■ **Selected passage**
::::::
It's marketed as a "guilt-free" pleasure, but a lawsuit charges Halo Top low-calorie ice cream is guilty of one thing: short-scooping customers.
"Purchasers of the premium-priced ice cream simply have no idea how much ice cream they will get each and every time they buy a Halo Top 'pint.' And Halo Top has been doing this for years," according to the lawsuit filed in U.S. District Court in San Diego.
The Los Angeles ice cream maker scoffed at the suit, saying its claims have no merit.
"We have never and would never 'underfill' our pints," Eden Creamery, which produces Halo Top, said in a statement to ABC News.
The statement went on to say, "Product settling can occur from time to time due to everything from heat fluctuations to altitude changes during shipping and handling."
Halo Top was launched in 2011 and quickly developed a cult-like following by touting its high protein, low sugar and low-calorie ingredients. A pint of Halo Top runs around $6.99
"As one of the important selling points to consumers, the number of calories per pint is prominently displayed on the pint container, generally 280 to 360 calories per pint," the lawsuit notes.
The suit charges that the producers of the ice cream "knows it is short-changing its customers, but refuses to do anything about it."
::::::
■ **Stored data**
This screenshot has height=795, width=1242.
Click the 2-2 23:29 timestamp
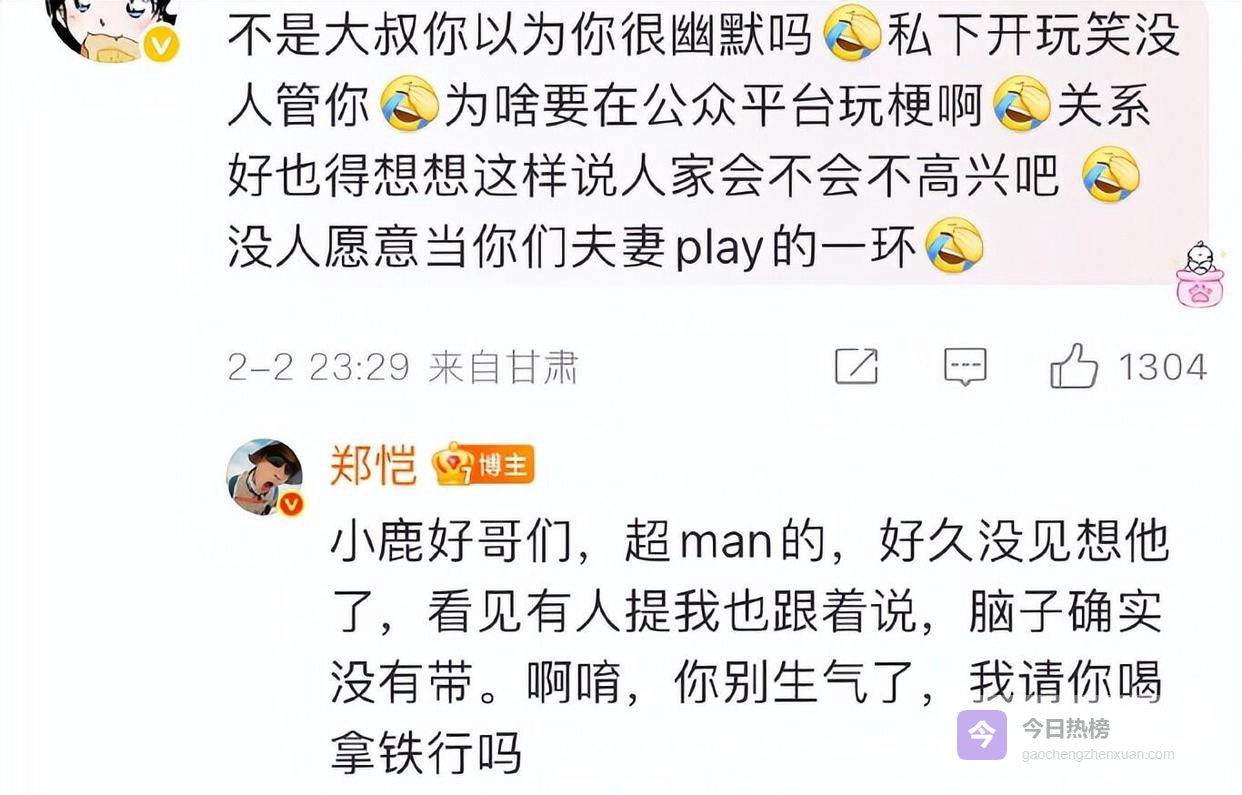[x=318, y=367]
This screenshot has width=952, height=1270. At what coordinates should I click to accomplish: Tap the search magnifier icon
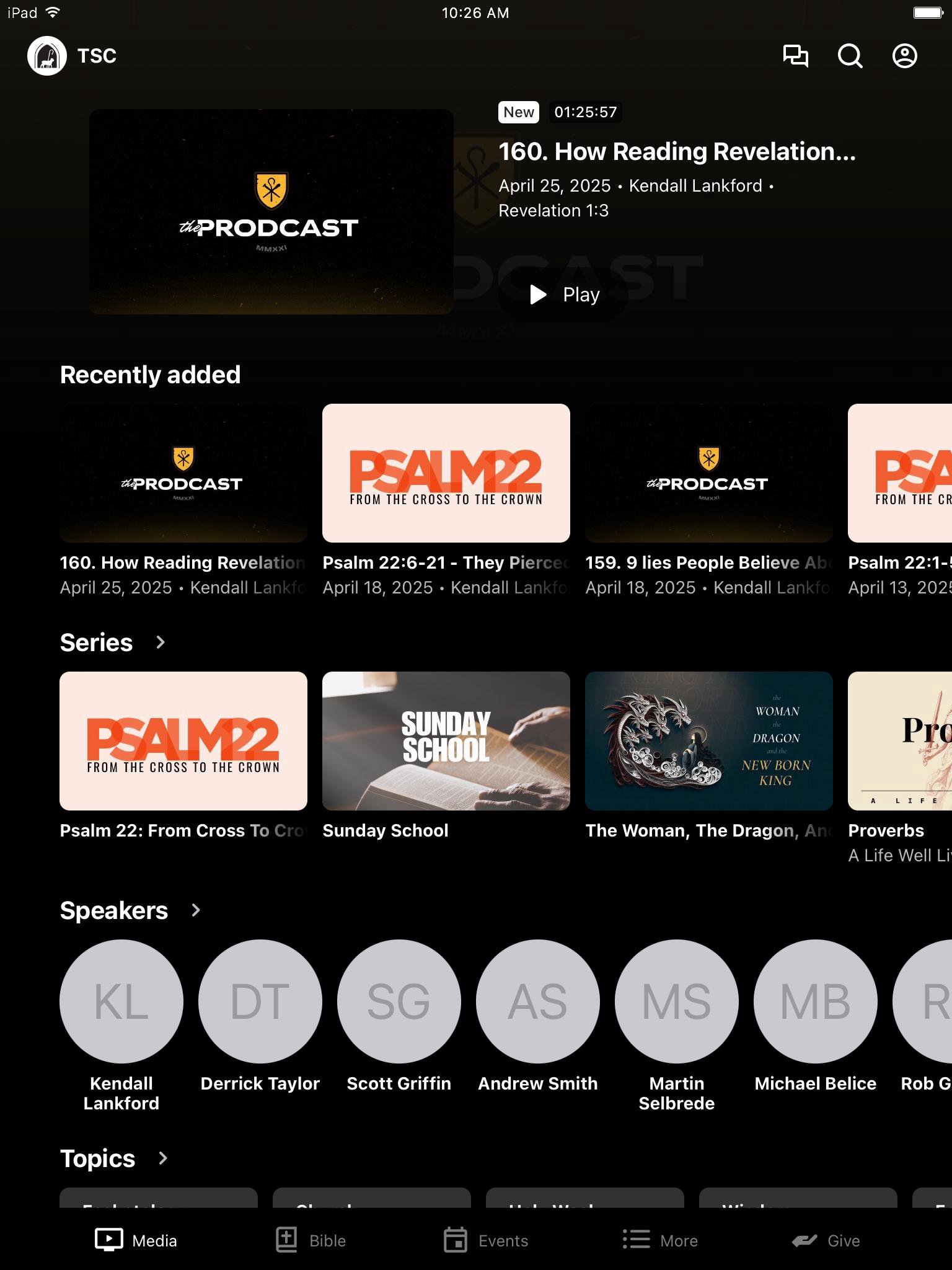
::::::
■ **Problems and tasks**
1 - Reproduce the article on the Halo Top lawsuit word for word, starting at "Halo Top was" and ending at "the lawsuit notes.".
2 - Summarize the article on the Halo Top lawsuit in two sentences.
3 - Extend the article on the Halo Top lawsuit with new text that follows its last sentence.
None of the lines have anything to do with the article on the Halo Top lawsuit.

■ **Per-task answers**
1 -
Halo Top was launched in 2011 and quickly developed a cult-like following by touting its high protein, low sugar and low-calorie ingredients. A pint of Halo Top runs around $6.99
"As one of the important selling points to consumers, the number of calories per pint is prominently displayed on the pint container, generally 280 to 360 calories per pint," the lawsuit notes.

2 - A lawsuit filed in U.S. District Court in San Diego charges that Halo Top low-calorie ice cream short-scoops its customers, so buyers have no idea how much ice cream they will get in each pint. Eden Creamery, the Los Angeles company that produces Halo Top, says the claims have no merit and that product settling can occur during shipping and handling.

3 -
"And what constitutes a 'pint' is not up for debate," the suit says. "It is a standardized measurement of volume in the United State, and commonly understood as such by consumers."
The suit goes on to say, "But just as consumers expect to be paying the advertised price for a full gallon of gasoline, so too they expect to be paying the advertised price for a full pint of ice cream. But when purchasing a pint of Halo Top ice cream, consumers frequently do not get a full pint."
Gillian Neely of San Diego and Youssif Kamal of Los Angeles, the only plaintiffs named in the lawsuit, concede they are consumers of the Halo Top ice cream.
"Kamal intends to continue purchasing Halo Top ice cream pints in the future and wants to ensure every pint is a full pint," the lawsuit states.